A summa cum laude graduate of Sacred Heart University, where he served as the first Jewish class president, he was a fellow of a Muslim civil rights organization, and organized a Freedom Concert for Iranian liberal democracy activists. Jason was named to Connecticut Magazine’s “40 under 40” and to the New York Jewish Week’s “36 under 36.” He has presented Diarna at Stanford University’s Digital Humanities Center and the USC Shoah Foundation, conferences of the Association of Jewish Studies, Association of Jewish Libraries, Limmud UK, and US State Department/Moroccan Rabita Mohammadia of Ulema’s 1st Regional Conference on the Preservation of Cultural and Religious Heritage, guest lectured classes at Harvard’s Middle East Studies Center and at Wellesley College, represented the American Sephardi Federation at the Mecca-based Muslim World League’s “National Conference on Peace, Harmony and Coexistence” in Sri Lanka, at the Moroccan Royal Inauguration of Bayt Dakira in Essaouira, the World Sephardi Federation Youth Conference in Montreal, and on the Conference of Presidents of Major American Jewish Organizations’ Missions to Morocco, Egypt, Israel, Cyprus, United Arab Emirates, and elsewhere, written for AJS Perspectives, Sh’ma Journal, Wexner Foundation Newsletter, The Algemeiner, Newsweek, and MyJewishLearning.com, as well as appeared on NPR’s “Here & Now” and in SmartHistory. Jason is an alumnus of the Tikvah Fund’s Fellowship and Core18 Leaders Laboratory.
Catherine Szkop
Catherine Szkop serves as the Partnerships and Diplomatic Relations Manager for the Combat Antisemitism Movement (CAM). Prior to her role in Washington, D.C., Catherine interned in the research department at Yad Vashem as a Polish-English translator for the Holocaust in Occupied-Poland Deportation Database project, and at the World Jewish Congress in Geneva on the UN Combating Antisemitism team, specializing in reporting on Central and Eastern Europe. She writes quarterly for the Croatia-based Glasnik B’nai B’rith Magazine and appears periodically on TVP: World as a DC-based correspondent. She graduated with distinction from the University of Michigan with a Bachelor of Science in 2019, and completed her Master of Arts in Jewish Studies at the Hebrew University of Jerusalem in 2021.
Remote
Faydra Shapiro
Dr. Shapiro is a specialist in contemporary Jewish-Christian relations, with a focus on evangelical Christian-Jewish and Jewish-Catholic relations. She has published and presented extensively on the topic of Christian Zionism and evangelical Christian support for Israel. Dr. Shapiro’s most recent book (2016) is Christian Zionism: Navigating the Jewish-Christian Border. She received her PhD in 2000 and her first book received a National Jewish Book Award (2006). Dr. Shapiro is also a Senior Fellow at the Philos Project and a Research Fellow at the Center for the Study of Religions at Tel Hai College in northern Israel.

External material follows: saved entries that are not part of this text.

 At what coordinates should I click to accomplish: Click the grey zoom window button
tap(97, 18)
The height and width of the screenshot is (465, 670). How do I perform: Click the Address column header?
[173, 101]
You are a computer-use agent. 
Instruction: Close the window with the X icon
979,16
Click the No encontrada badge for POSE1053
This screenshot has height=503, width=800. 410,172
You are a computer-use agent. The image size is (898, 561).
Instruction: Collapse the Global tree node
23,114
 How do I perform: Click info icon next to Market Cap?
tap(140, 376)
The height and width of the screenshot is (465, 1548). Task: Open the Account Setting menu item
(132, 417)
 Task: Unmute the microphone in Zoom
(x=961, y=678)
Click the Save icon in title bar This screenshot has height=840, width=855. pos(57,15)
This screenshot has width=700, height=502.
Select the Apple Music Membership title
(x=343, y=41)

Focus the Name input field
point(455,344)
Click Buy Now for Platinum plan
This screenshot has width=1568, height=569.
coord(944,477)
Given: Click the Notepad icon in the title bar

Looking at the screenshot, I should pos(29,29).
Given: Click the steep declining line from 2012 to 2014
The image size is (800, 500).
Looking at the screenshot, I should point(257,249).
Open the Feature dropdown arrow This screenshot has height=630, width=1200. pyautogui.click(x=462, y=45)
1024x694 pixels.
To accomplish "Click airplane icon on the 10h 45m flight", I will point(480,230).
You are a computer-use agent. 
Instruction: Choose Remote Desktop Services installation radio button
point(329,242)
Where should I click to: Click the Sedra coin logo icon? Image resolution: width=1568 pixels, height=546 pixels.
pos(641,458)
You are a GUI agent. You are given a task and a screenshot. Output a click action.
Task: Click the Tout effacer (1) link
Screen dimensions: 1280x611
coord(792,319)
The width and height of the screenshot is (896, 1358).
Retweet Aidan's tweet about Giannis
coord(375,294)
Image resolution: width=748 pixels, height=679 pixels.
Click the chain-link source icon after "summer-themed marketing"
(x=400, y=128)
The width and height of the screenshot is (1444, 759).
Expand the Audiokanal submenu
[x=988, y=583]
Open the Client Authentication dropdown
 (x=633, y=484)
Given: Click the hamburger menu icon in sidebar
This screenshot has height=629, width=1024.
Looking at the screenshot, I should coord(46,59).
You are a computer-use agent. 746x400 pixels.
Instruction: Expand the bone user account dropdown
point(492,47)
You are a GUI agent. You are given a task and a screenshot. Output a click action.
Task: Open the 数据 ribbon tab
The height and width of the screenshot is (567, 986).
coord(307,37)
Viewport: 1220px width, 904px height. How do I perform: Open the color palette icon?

Prior to making aliyah, Dr. Shapiro was a university professor for over a decade in a department of Religion and Culture in Canada. A dynamic speaker with extensive experience teaching both Christians about Judaism and Jews about Christianity, Faydra is proud to live in the Galilee with her family.
Via Video Presentation
Robert George
Robert P. George is McCormick Professor of Jurisprudence and director of the James Madison Program in American Ideals and Institutions at Princeton University. He has also been a visiting professor at Harvard Law School. He is a specialist in moral and political philosophy, constitutional law, bioethics, and the theory of conscience.
Beyond the classroom, George is chairman of the United States Commission on International Religious Freedom and has previously served on the President’s Council on Bioethics, as a presidential appointee to the United States Commission on Civil Rights, and as a member of UNESCO’s World Commission on the Ethics of Science and Technology.